Rachel Carson's birthday bashing

The right has revved up its claim that the environmental pioneer who criticized DDT was responsible for the spread of malaria that killed millions. The facts say otherwise.

Published June 29, 2007 12:00PM (EDT)

Rachel Carson has been shouldering a lot of blows lately, especially for a woman who has been dead more than 40 years. Last month marked the 100th birthday of the woman whose 1962 book, "Silent Spring," is credited with launching the modern environmental movement. While environmentalists paused to celebrate Carson's legacy, those politically opposed to environmental regulation took the opportunity to engage in some birthday-bashing. They blame Carson and her successors for millions of deaths by malaria -- deaths, they say, that could have been prevented if she hadn't scared the world away from the potent pesticide DDT.

Foremost among the finger-pointers is Republican Sen. Tom Coburn of Oklahoma, who blocked bills to honor Carson and name a Pennsylvania post office for her. Coburn's Web site links visitors to Rachel Was Wrong, a site hosted by the Competitive Enterprise Institute (a free-market think tank known for, among other things, disputing evidence that human activity is driving climate change). Beside a grim photo gallery of malaria victims, the site claims "millions of people around the world suffer the painful and often deadly effects of malaria because one person sounded a false alarm. That person is Rachel Carson."

Novelist Michael Crichton has a front seat on the bandwagon. He took on DDT and climate change in his footnote-studded 2004 novel, "State of Fear." "Banning DDT killed more people than Hitler," his protagonist alleges. "And the environmental movement pushed hard for it."

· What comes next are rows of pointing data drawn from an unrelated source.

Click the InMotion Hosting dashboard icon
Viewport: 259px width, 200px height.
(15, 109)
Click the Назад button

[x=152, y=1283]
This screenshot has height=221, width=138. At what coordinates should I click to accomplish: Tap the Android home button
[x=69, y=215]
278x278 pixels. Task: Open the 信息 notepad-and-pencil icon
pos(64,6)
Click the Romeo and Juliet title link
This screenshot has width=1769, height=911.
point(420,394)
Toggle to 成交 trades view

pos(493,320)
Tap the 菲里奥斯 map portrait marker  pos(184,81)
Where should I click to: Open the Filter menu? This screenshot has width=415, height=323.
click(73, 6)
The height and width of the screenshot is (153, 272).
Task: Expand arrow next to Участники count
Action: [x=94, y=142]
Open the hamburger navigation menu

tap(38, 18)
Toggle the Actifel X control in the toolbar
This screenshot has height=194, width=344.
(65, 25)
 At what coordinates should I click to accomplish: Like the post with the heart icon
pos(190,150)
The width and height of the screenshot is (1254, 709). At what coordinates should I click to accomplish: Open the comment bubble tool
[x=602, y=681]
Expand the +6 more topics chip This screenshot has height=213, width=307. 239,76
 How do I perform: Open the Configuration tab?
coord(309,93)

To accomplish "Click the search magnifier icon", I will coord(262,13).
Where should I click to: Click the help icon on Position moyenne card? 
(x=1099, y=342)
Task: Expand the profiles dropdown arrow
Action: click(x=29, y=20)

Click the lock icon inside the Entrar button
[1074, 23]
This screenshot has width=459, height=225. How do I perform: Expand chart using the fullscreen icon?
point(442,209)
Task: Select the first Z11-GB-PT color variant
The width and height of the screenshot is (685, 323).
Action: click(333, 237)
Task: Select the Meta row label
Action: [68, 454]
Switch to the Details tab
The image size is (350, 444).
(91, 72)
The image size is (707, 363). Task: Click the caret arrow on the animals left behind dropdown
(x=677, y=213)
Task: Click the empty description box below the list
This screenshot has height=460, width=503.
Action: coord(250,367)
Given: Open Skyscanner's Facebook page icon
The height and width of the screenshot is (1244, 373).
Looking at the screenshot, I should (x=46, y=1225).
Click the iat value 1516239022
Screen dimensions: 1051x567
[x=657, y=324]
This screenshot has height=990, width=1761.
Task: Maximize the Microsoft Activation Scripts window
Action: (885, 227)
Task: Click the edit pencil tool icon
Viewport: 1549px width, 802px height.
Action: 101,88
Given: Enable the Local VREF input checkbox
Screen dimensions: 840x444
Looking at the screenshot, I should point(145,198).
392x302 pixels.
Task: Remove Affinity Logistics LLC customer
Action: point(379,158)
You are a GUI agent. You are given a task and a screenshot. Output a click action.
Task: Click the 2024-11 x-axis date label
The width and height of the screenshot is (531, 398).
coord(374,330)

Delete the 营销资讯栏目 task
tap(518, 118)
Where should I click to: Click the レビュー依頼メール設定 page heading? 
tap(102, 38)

The Coburn/Crichton talking points have infected the mainstream press. In his New York Times Science column this month, John Tierney thrashed Carson's warnings about insecticides and argued that her voice still "drowns out real science." Over at the Pittsburgh Tribune-Review, Bill Steigerwald blamed "environmentalists spooked by Rachel Carson" for banning a "miracle weapon" that is "like Kryptonite to the mosquitoes."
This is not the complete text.